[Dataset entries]
"""

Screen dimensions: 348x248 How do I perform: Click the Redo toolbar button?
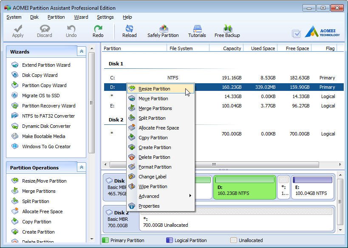click(98, 31)
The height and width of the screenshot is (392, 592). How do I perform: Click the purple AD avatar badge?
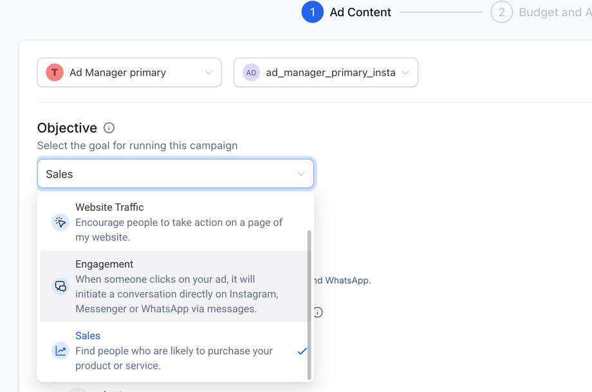[x=251, y=73]
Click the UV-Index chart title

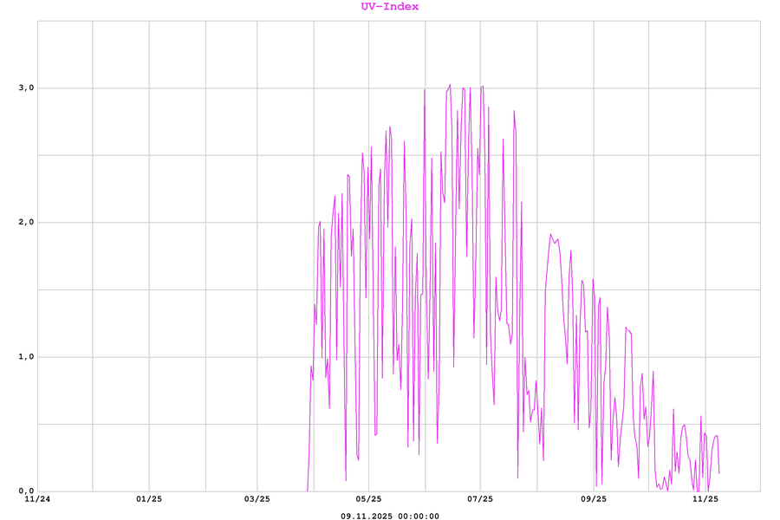pyautogui.click(x=390, y=7)
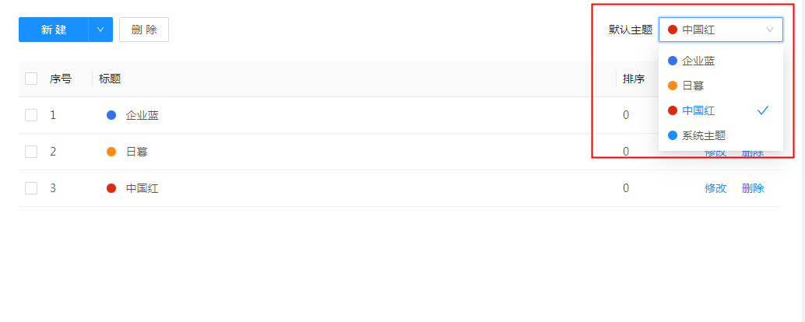Pick 系统主题 from dropdown list

click(x=704, y=135)
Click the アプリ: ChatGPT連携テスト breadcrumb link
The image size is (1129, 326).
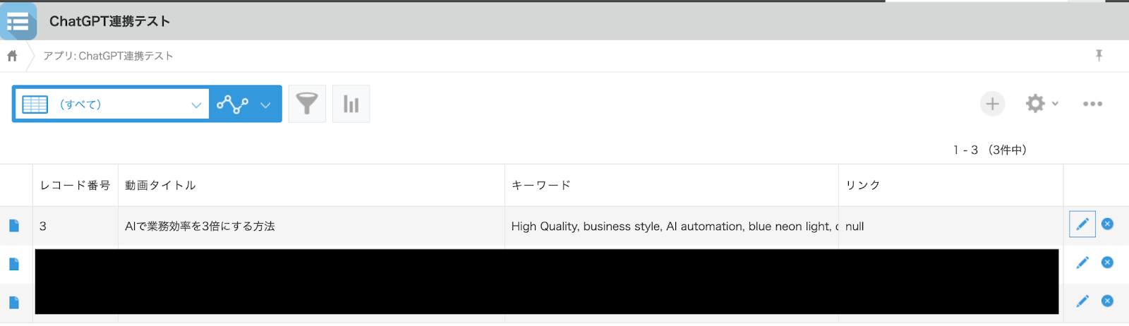click(x=108, y=56)
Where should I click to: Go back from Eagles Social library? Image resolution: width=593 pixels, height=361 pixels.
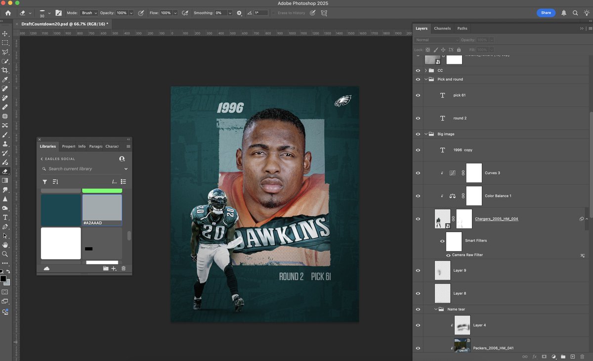click(x=42, y=159)
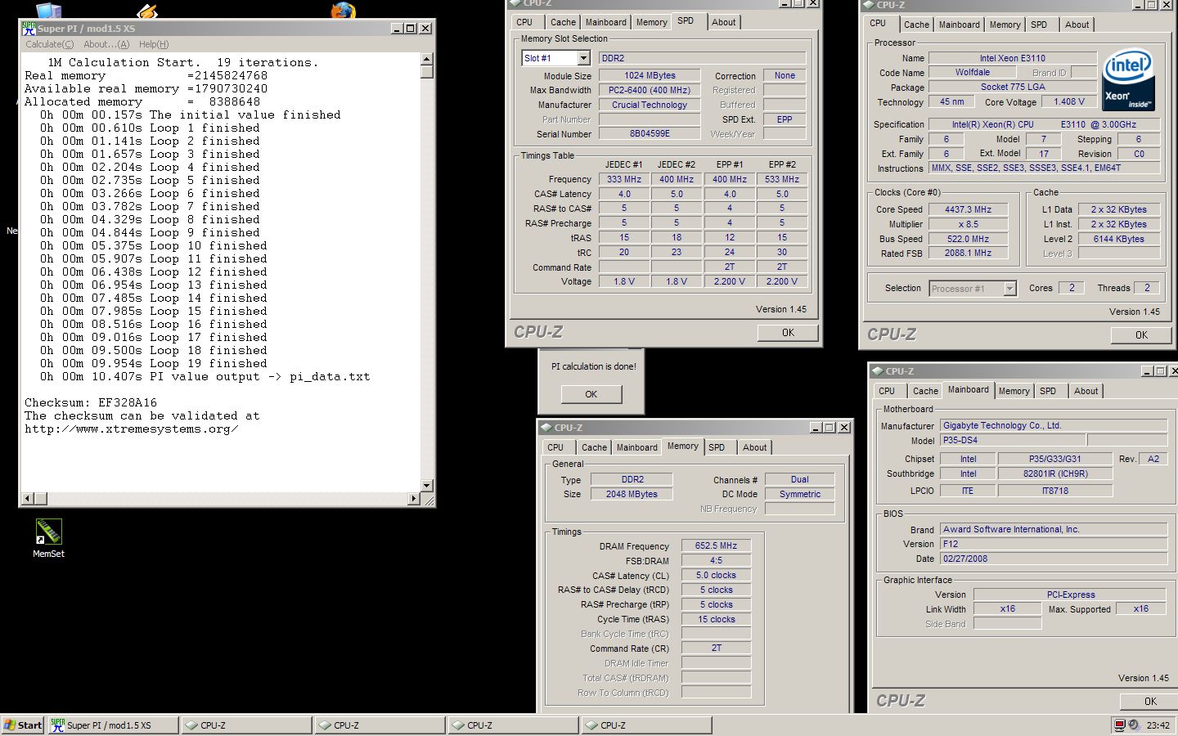The image size is (1178, 736).
Task: Click the Intel Xeon inside logo
Action: click(x=1129, y=79)

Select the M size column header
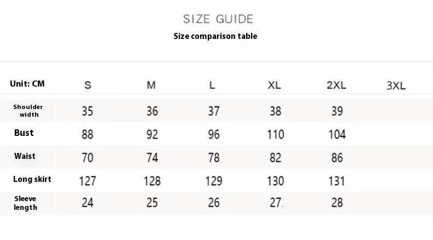[151, 85]
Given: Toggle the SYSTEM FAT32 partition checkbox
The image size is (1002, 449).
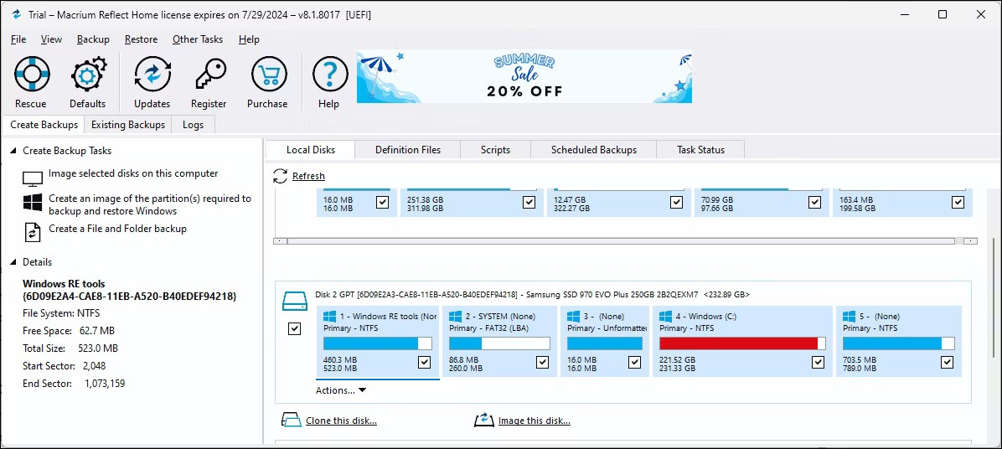Looking at the screenshot, I should click(x=543, y=362).
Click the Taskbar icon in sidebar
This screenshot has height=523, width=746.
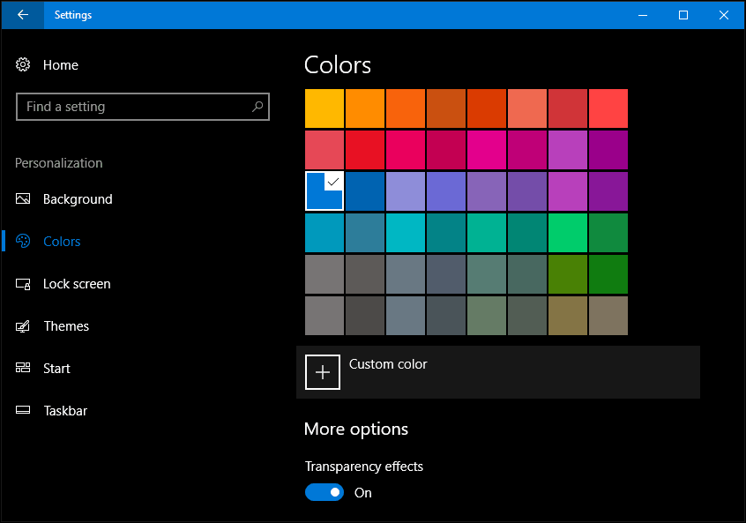point(23,410)
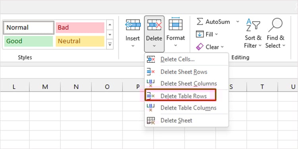Apply the Good cell style
Image resolution: width=298 pixels, height=149 pixels.
click(29, 41)
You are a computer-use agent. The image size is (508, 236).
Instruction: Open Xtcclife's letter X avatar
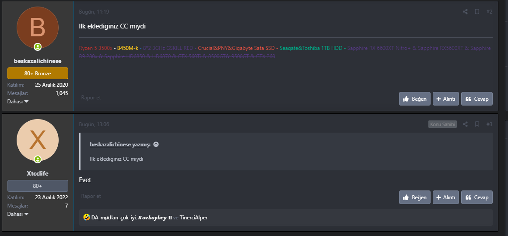tap(38, 140)
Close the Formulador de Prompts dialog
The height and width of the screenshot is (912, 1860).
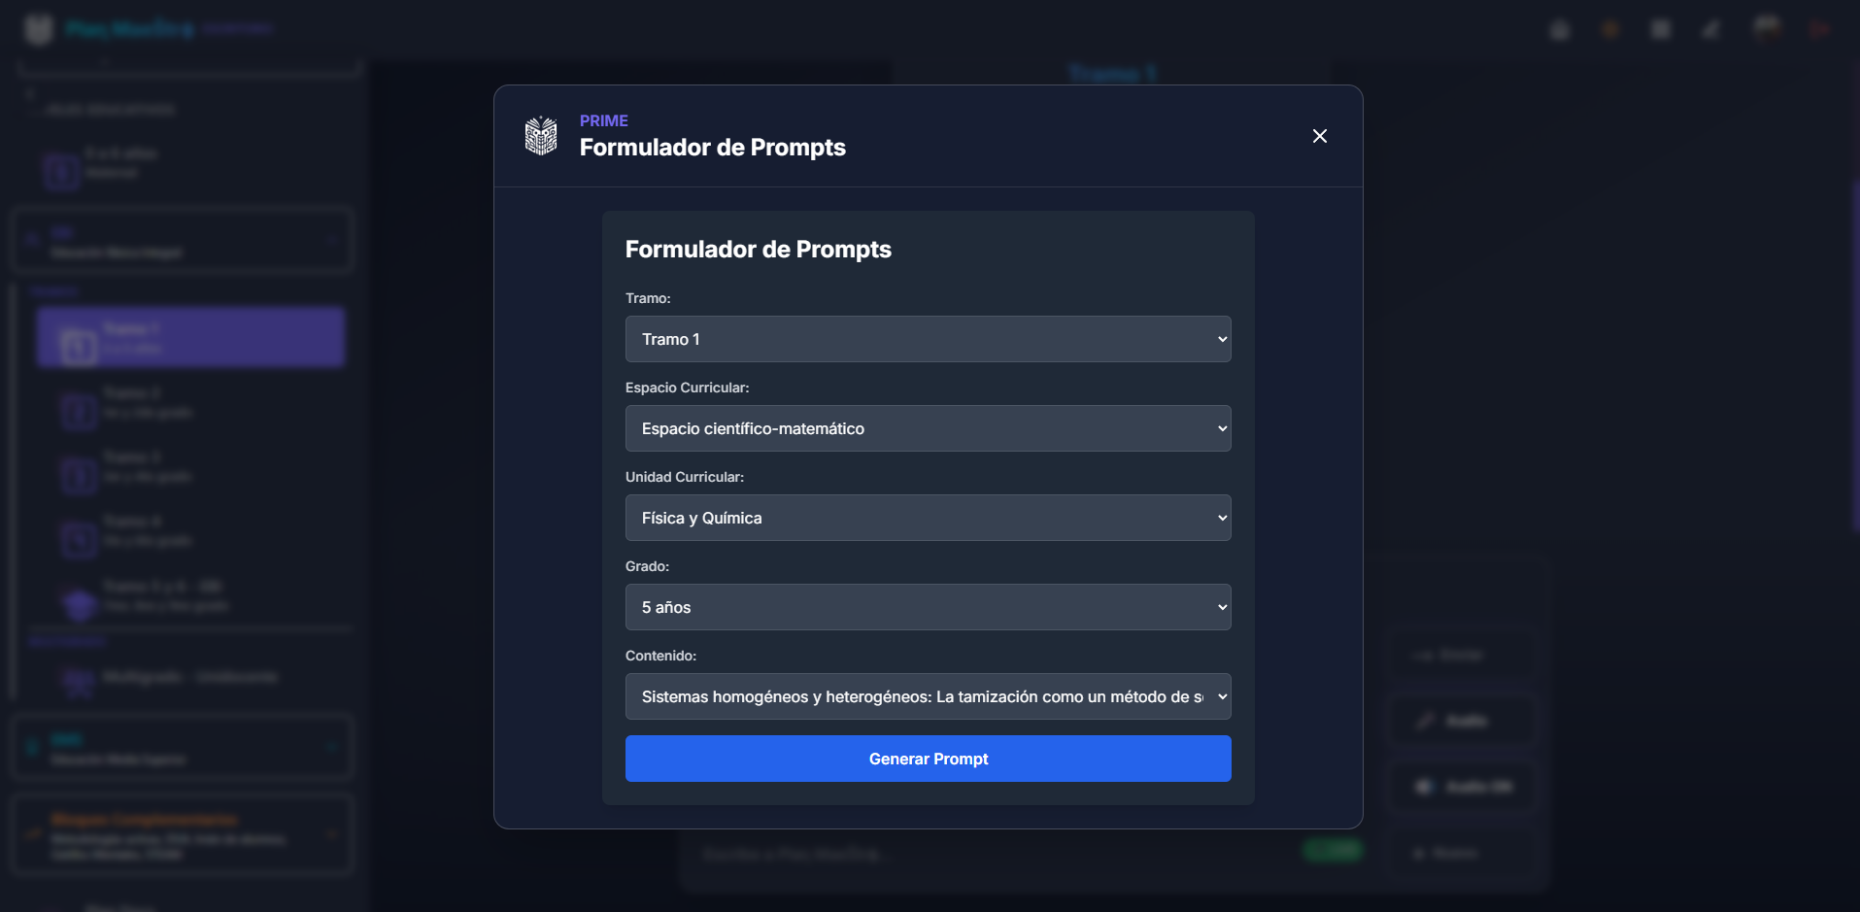pos(1319,136)
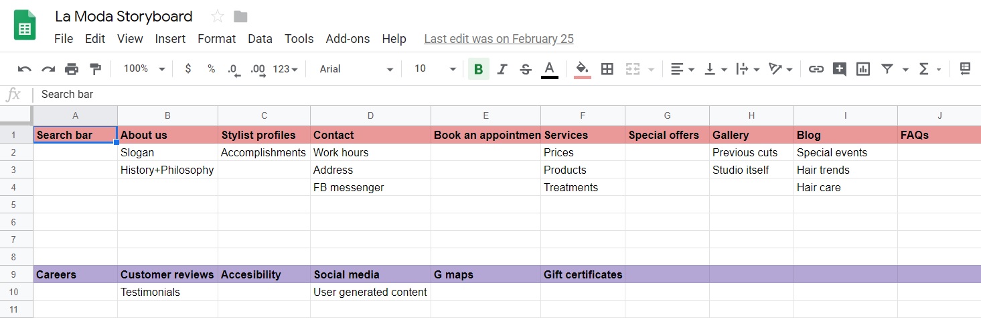Insert a link using the chain icon
This screenshot has width=981, height=318.
click(x=816, y=69)
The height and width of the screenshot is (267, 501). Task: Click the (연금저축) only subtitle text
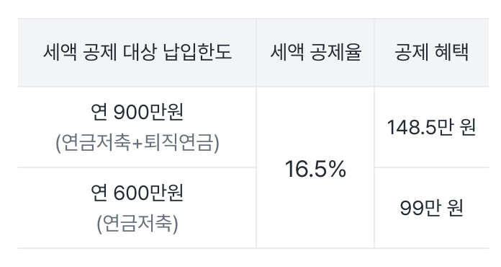(x=137, y=224)
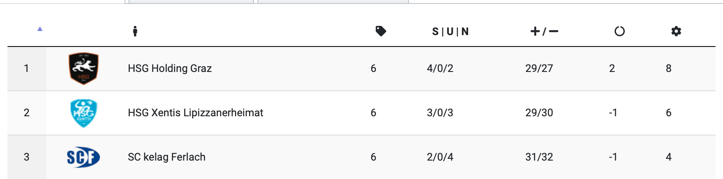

"""

* **Problem details**
Beginning at the line with "This screenshot has height=523, width=746.", reproduce each line exactly through the last line of the records above, with pictures left out.

* **Output of the task**
This screenshot has height=523, width=746.
point(23,410)
Apply the Good cell style
Image resolution: width=298 pixels, height=149 pixels.
click(29, 41)
You are a computer-use agent. The image size is (508, 236).
Instruction: Open Xtcclife's letter X avatar
tap(38, 140)
Close the Formulador de Prompts dialog
The height and width of the screenshot is (912, 1860).
pos(1319,136)
Insert a link using the chain icon
This screenshot has width=981, height=318.
click(x=816, y=69)
The height and width of the screenshot is (267, 501). Task: Click the (연금저축) only subtitle text
(x=137, y=224)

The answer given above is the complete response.